Spreadbetters expected a slightly lower open for Europe ahead of the Federal Reserve meeting minutes release later in the day. Britain's FTSE was forecast to open as much as 0.1 percent lower, Germany's DAX down 0.1 percent and France's CAX flat.

MSCI's broadest index of Asia-Pacific shares outside Japan was flat, treading water through the day.

Tokyo's Nikkei inched up 0.1 percent.

Wall Street drew support from robust housing data on Tuesday, which pushed up Treasury yields and drove the dollar to a nine-month high against the euro.
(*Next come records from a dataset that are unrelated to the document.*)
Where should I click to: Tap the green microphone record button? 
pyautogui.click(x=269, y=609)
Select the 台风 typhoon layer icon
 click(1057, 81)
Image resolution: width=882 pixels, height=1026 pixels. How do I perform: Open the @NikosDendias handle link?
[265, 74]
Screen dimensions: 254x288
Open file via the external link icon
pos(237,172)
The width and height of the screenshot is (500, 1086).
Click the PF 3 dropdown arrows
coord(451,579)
Riskier assets were also underpinned by receding geopolitical tensions stemming from the Ukraine conflict.

"Risk-on moves continue to take place. Last week it was mostly led by equities, but now it is more widespread, resulting in safe-havens like Treasuries being sold," said Junichi Ishikawa, market strategist at IG Securities in Tokyo.
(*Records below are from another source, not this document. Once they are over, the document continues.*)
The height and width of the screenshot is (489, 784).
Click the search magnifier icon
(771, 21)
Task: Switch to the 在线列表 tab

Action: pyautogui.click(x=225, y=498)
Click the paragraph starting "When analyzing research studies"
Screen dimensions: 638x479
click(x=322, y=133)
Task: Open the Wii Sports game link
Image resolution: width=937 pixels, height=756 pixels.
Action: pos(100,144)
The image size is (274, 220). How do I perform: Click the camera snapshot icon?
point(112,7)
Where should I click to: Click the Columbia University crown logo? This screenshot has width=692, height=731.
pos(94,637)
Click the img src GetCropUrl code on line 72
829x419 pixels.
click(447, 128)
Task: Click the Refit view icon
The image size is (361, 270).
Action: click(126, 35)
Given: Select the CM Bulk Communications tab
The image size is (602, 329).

"The resulting rise in Treasury yields has boosted the dollar, and we are seeing a more comprehensive risk off trend," he said.

The euro hovered close to a nine-month low of $1.3303 reached during the session.

The dollar gained 0.2 percent to 103.12 yen after touching a four-month high of 103.23 yen.

The New Zealand dollar fell to a five-month low as the greenback's strength added to bearish factors including soft dairy prices and investor preference for the neighboring Aussie dollar.

The kiwi fell to as low as $0.8373, last touched in early March.

The 10-year Treasury note yielded 2.406 percent, having risen for the last three days after hitting a 14-month low of 2.303 percent last week.

Strategists at Brown Brothers Harriman said the situation appeared to be developing into two tiers of risk, a lower one focused on ground conflict and a higher one centered on the international diplomatic arena.

"It seems as if markets are now entirely focused on the upper tier of risk, and have come to accept an escalation of the proxy military conflict on the ground between the two countries (Ukraine and Russia)," they wrote in a note to clients.

Later in the day investors will scrutinize the Federal Reserve's minutes from the July 29-30 policy meeting, while looking forward to Fed Chair Janet Yellen's speech on Friday at a gathering of central bankers in Jackson Hole, Wyoming.

The Fed minutes will again be closely watched for any hints on when officials plan to increase U.S. interest rates, with a set of mixed data in recent months keeping traders guessing about the timing of the tightening cycle.